Обнялись. Сели. Хватили по стаканчику.
– Живые, – сказал Горячкин. – Не хуже других. Я свое искупил десятью годами… Между прочим, не жалею, что сюда упрятали. Земля – воистину золотая… О тебе ничего не слышно было. Тебя, помню, Бенкендорф в Минск увез…
– На заводе работал, ракетницы выпускали. Мое дело было штатское: углем завод обеспечивать. Осенью сорок четвертого Бенкендорфа направили в Данию, а я повез Магду и ее дочь в город Калиш. Это в Польше. У Бенкендорфа там имение. Магда взяла меня на работу лесником. Места сказочные, но Красная армия – вот она. Пришлось бежать.

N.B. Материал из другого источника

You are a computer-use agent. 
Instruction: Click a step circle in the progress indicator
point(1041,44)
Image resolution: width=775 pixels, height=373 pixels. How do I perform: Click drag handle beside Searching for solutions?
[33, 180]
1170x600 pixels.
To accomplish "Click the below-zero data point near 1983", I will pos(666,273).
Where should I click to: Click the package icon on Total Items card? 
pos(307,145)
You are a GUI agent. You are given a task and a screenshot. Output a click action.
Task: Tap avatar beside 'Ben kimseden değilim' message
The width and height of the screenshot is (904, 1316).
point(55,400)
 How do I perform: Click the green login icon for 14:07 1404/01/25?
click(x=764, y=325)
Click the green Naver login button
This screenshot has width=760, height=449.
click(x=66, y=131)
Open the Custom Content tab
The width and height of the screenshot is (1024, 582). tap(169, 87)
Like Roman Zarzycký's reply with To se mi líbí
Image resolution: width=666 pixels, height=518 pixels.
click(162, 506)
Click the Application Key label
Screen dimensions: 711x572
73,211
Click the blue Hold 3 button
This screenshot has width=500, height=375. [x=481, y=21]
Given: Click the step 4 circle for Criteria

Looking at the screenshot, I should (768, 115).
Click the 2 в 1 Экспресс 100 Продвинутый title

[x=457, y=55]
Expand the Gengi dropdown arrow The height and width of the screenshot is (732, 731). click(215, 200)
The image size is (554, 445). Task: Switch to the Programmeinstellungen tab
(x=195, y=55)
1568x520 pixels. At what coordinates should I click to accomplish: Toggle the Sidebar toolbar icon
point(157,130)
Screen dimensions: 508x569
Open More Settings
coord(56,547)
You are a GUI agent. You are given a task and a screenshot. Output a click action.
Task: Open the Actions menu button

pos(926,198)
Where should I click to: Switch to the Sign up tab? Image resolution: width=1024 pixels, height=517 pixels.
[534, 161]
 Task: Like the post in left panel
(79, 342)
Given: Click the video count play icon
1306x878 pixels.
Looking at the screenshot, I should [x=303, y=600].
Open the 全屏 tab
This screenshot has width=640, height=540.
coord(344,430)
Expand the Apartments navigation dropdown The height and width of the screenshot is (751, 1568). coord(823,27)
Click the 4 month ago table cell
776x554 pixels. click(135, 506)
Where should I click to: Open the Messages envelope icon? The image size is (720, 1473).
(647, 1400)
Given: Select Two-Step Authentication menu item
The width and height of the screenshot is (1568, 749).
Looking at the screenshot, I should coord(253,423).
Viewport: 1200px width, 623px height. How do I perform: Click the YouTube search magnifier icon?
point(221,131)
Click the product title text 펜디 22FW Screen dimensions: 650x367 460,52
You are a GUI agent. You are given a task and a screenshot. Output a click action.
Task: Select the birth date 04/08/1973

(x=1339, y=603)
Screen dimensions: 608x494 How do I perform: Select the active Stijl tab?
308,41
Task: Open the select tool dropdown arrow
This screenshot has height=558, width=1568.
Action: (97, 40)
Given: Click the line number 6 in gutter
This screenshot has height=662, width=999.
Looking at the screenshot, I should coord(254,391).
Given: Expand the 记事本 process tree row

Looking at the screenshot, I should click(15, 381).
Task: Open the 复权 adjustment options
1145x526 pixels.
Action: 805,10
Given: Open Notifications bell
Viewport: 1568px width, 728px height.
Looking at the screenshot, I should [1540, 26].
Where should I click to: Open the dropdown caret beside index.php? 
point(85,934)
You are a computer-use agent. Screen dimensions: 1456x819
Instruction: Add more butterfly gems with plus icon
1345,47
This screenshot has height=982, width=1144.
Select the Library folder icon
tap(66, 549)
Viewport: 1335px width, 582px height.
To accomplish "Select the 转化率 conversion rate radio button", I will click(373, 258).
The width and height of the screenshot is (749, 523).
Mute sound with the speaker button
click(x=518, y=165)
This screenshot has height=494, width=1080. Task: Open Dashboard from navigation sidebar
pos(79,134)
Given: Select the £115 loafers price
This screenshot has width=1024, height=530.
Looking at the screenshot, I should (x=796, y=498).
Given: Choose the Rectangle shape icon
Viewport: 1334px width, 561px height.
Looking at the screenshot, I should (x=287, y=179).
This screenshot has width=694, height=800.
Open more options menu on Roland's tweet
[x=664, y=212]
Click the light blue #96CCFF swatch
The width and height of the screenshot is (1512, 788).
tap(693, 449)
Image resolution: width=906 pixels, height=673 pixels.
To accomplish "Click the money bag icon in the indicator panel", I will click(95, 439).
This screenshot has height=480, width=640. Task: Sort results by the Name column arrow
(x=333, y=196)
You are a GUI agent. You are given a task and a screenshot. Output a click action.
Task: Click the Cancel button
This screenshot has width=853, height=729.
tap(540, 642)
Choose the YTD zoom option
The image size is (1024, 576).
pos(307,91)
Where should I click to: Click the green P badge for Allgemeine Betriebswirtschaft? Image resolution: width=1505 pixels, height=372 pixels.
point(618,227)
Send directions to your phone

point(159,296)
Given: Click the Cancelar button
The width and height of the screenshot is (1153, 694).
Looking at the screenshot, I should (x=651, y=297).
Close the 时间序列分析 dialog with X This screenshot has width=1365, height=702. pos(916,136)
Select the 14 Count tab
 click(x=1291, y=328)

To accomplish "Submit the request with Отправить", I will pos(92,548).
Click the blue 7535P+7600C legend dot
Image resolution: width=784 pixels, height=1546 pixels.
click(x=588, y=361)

– А ты ведь уезжал в Минск всей семьей?
– С мамой, с братом Иваном, с сестрой Валентиной… Мы и в Польшу вместе переехали, и в Германию, в город Торнау-Зюйд на реке Мельде.
– Ничего себе! – удивился Горячкин. – Надо еще выпить. Давай-ка я закажу.
Митька медленно повел глазами по столикам. Не встретить бы знакомых… Горячкин про Петрова ничего не знает и знать не должен.
Выпили.
– Что я тебе скажу! – Горячкин даже голову пригнул. – Шумавцов и его ребята натворили дел вдесятеро, если сравнивать с «Молодой гвардией». Я кино смотрел, книгу читал. Все геройство краснодонцев – в шахту их кинули. А наши!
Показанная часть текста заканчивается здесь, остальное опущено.